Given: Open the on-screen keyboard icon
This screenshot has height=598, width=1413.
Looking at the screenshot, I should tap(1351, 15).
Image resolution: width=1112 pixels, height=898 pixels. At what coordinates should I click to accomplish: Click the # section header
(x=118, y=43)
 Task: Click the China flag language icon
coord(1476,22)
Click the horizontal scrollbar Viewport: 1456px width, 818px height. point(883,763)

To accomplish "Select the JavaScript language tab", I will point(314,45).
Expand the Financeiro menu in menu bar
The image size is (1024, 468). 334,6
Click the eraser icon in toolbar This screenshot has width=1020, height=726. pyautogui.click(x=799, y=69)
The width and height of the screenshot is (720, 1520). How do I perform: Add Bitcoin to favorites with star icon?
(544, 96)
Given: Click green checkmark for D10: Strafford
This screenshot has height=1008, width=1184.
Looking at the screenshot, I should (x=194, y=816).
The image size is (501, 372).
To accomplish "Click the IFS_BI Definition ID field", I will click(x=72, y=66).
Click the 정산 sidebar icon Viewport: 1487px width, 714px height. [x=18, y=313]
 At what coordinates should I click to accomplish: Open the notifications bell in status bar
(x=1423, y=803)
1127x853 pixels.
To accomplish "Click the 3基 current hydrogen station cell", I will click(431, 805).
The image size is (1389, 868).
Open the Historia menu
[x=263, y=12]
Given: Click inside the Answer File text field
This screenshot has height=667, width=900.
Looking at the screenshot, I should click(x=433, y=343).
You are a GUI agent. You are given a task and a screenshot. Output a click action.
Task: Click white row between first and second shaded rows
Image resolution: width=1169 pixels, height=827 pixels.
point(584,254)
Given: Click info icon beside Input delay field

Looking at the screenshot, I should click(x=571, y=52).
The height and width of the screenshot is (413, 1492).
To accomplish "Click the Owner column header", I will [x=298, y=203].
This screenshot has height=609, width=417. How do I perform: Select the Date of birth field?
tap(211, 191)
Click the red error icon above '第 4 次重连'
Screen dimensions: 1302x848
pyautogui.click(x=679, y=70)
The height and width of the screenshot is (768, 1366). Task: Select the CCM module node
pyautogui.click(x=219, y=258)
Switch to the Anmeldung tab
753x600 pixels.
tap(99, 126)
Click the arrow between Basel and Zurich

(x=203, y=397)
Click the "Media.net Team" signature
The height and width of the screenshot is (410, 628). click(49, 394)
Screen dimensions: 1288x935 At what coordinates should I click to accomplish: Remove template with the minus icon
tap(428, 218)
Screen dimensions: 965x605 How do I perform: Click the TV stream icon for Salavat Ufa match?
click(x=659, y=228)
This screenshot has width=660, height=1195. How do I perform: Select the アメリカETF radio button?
________________________
Reproduce every one of the entries above word for word, from the first to the last, with nothing added, dropped, or reordered.

● **CORRECT RESPONSE**:
Given: Open the on-screen keyboard icon
This screenshot has height=598, width=1413.
Looking at the screenshot, I should tap(1351, 15).
Image resolution: width=1112 pixels, height=898 pixels. At what coordinates should I click to accomplish: Click the # section header
(x=118, y=43)
 Task: Click the China flag language icon
coord(1476,22)
Click the horizontal scrollbar Viewport: 1456px width, 818px height. point(883,763)

To accomplish "Select the JavaScript language tab", I will point(314,45).
Expand the Financeiro menu in menu bar
The image size is (1024, 468). 334,6
Click the eraser icon in toolbar This screenshot has width=1020, height=726. pyautogui.click(x=799, y=69)
The width and height of the screenshot is (720, 1520). How do I perform: Add Bitcoin to favorites with star icon?
(544, 96)
Given: Click green checkmark for D10: Strafford
This screenshot has height=1008, width=1184.
Looking at the screenshot, I should (x=194, y=816).
The image size is (501, 372).
To accomplish "Click the IFS_BI Definition ID field", I will click(x=72, y=66).
Click the 정산 sidebar icon Viewport: 1487px width, 714px height. [x=18, y=313]
 At what coordinates should I click to accomplish: Open the notifications bell in status bar
(x=1423, y=803)
1127x853 pixels.
To accomplish "Click the 3基 current hydrogen station cell", I will click(431, 805).
The image size is (1389, 868).
Open the Historia menu
[x=263, y=12]
Given: Click inside the Answer File text field
This screenshot has height=667, width=900.
Looking at the screenshot, I should click(x=433, y=343).
You are a GUI agent. You are given a task and a screenshot. Output a click action.
Task: Click white row between first and second shaded rows
Image resolution: width=1169 pixels, height=827 pixels.
point(584,254)
Given: Click info icon beside Input delay field

Looking at the screenshot, I should click(x=571, y=52).
The height and width of the screenshot is (413, 1492).
To accomplish "Click the Owner column header", I will [x=298, y=203].
This screenshot has height=609, width=417. How do I perform: Select the Date of birth field?
tap(211, 191)
Click the red error icon above '第 4 次重连'
Screen dimensions: 1302x848
pyautogui.click(x=679, y=70)
The height and width of the screenshot is (768, 1366). Task: Select the CCM module node
pyautogui.click(x=219, y=258)
Switch to the Anmeldung tab
753x600 pixels.
tap(99, 126)
Click the arrow between Basel and Zurich

(x=203, y=397)
Click the "Media.net Team" signature
The height and width of the screenshot is (410, 628). click(49, 394)
Screen dimensions: 1288x935 At what coordinates should I click to accomplish: Remove template with the minus icon
tap(428, 218)
Screen dimensions: 965x605 How do I perform: Click the TV stream icon for Salavat Ufa match?
click(x=659, y=228)
This screenshot has width=660, height=1195. How do I perform: Select the アメリカETF radio button?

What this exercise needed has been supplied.